The companies that control frontier inference control the terms under which AI-dependent products operate. Pricing, acceptable use policies, rate limits, data handling practices, and availability guarantees are all set unilaterally by three providers.

A startup building on OpenAI's API has no meaningful alternative if OpenAI changes terms. A hospital using Anthropic's Claude for clinical decision support has no comparable fallback if Anthropic raises prices or restricts medical use cases. A government agency using Google's Gemini for document processing faces vendor lock-in that compounds with every month of accumulated context and fine-tuning.

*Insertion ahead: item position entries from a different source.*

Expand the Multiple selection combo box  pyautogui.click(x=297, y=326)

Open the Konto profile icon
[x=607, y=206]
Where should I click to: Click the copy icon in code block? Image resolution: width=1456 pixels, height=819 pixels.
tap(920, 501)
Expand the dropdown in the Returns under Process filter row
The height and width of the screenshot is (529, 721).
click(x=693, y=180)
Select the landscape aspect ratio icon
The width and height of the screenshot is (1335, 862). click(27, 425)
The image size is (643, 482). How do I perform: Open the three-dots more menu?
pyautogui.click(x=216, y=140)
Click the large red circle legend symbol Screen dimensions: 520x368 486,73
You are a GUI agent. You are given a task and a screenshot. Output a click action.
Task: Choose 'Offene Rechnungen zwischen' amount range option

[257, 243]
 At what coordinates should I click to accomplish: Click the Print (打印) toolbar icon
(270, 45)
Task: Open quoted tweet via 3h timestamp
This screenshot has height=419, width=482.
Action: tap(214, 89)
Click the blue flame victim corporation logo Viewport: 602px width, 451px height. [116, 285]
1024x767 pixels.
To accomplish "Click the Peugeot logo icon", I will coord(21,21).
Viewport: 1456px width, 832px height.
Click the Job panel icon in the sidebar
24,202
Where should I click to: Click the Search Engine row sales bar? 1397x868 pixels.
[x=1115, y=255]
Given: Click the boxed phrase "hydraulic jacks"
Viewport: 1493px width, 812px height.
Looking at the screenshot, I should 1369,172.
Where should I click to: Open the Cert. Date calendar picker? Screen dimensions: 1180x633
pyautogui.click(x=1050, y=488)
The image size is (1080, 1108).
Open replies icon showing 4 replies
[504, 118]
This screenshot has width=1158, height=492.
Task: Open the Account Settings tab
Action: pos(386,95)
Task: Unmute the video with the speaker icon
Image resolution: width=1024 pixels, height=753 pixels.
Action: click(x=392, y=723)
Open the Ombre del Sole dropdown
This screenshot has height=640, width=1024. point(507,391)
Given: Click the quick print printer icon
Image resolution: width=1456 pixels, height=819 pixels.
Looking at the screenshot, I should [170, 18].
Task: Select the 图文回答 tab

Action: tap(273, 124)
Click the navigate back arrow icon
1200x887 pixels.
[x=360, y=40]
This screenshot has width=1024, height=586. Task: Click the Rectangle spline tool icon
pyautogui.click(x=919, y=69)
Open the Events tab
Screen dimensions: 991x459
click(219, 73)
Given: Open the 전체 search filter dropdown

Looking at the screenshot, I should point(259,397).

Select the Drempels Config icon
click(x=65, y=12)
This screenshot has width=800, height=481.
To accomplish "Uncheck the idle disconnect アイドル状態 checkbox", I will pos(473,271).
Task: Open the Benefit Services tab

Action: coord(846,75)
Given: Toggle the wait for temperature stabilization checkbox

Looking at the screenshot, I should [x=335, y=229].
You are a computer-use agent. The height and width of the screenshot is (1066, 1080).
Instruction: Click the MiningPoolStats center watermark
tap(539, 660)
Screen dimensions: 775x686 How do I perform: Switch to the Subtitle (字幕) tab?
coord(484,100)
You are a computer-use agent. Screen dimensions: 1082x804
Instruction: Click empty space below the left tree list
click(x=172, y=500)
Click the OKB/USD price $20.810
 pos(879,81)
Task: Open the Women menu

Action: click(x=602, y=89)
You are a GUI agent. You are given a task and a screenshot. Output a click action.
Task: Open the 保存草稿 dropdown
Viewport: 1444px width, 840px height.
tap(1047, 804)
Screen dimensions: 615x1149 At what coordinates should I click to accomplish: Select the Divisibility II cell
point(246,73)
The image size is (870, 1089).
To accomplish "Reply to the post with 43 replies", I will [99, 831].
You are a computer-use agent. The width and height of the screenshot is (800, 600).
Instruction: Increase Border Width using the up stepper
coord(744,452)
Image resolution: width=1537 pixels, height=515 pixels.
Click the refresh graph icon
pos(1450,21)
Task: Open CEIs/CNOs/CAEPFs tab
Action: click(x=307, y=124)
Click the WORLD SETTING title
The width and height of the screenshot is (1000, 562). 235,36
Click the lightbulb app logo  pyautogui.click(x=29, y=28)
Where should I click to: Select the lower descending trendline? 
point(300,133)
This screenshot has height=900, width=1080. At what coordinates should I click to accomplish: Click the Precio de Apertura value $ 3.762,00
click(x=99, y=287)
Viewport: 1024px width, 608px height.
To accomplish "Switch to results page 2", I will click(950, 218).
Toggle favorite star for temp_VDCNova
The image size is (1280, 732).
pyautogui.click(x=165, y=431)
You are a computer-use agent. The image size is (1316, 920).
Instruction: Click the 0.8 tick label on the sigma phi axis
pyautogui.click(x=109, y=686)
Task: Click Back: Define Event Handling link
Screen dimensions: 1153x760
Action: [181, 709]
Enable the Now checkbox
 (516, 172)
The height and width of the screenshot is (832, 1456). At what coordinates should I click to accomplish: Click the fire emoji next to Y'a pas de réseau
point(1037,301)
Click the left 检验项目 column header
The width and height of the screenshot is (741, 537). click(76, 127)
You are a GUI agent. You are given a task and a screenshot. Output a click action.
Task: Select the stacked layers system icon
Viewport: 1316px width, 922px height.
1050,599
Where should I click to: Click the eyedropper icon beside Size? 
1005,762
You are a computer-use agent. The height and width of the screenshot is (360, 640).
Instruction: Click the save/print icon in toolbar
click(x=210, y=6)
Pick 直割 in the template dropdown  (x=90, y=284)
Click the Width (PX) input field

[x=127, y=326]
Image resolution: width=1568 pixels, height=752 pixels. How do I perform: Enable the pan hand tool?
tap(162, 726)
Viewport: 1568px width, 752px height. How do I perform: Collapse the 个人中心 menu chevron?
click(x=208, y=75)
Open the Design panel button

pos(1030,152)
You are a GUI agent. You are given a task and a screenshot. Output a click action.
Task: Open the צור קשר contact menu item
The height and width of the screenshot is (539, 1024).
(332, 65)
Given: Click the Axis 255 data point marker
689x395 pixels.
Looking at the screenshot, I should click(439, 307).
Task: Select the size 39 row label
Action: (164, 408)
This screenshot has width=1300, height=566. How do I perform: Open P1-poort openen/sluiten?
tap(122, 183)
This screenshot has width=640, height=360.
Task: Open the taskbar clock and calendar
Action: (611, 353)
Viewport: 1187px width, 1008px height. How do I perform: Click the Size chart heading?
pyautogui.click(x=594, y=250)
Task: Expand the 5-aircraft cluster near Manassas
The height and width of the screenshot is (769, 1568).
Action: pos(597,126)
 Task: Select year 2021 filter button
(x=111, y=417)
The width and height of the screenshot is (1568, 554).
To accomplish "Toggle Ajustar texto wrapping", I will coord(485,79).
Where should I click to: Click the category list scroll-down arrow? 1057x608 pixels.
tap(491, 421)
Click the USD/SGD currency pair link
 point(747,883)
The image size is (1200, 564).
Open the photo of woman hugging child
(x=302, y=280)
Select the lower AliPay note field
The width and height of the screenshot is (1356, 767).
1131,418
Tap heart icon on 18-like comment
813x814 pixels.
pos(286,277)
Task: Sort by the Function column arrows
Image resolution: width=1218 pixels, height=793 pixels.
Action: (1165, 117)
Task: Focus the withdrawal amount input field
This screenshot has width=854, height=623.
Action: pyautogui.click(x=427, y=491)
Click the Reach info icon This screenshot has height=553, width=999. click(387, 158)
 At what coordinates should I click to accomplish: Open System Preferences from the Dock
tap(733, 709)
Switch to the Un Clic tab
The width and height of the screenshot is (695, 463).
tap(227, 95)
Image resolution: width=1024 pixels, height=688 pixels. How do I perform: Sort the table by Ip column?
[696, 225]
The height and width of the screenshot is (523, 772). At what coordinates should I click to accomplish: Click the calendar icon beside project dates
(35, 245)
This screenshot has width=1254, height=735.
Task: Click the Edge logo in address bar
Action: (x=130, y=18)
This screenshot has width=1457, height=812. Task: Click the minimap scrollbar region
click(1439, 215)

This is not hypothetical. OpenAI has changed its pricing, terms, and model availability multiple times since 2023. Each change affected thousands of downstream businesses that had no input into the decision and no viable alternative.

The question is not whether concentration is bad. Markets concentrate for reasons, and those reasons often include genuine efficiency gains. The question is whether anyone is watching.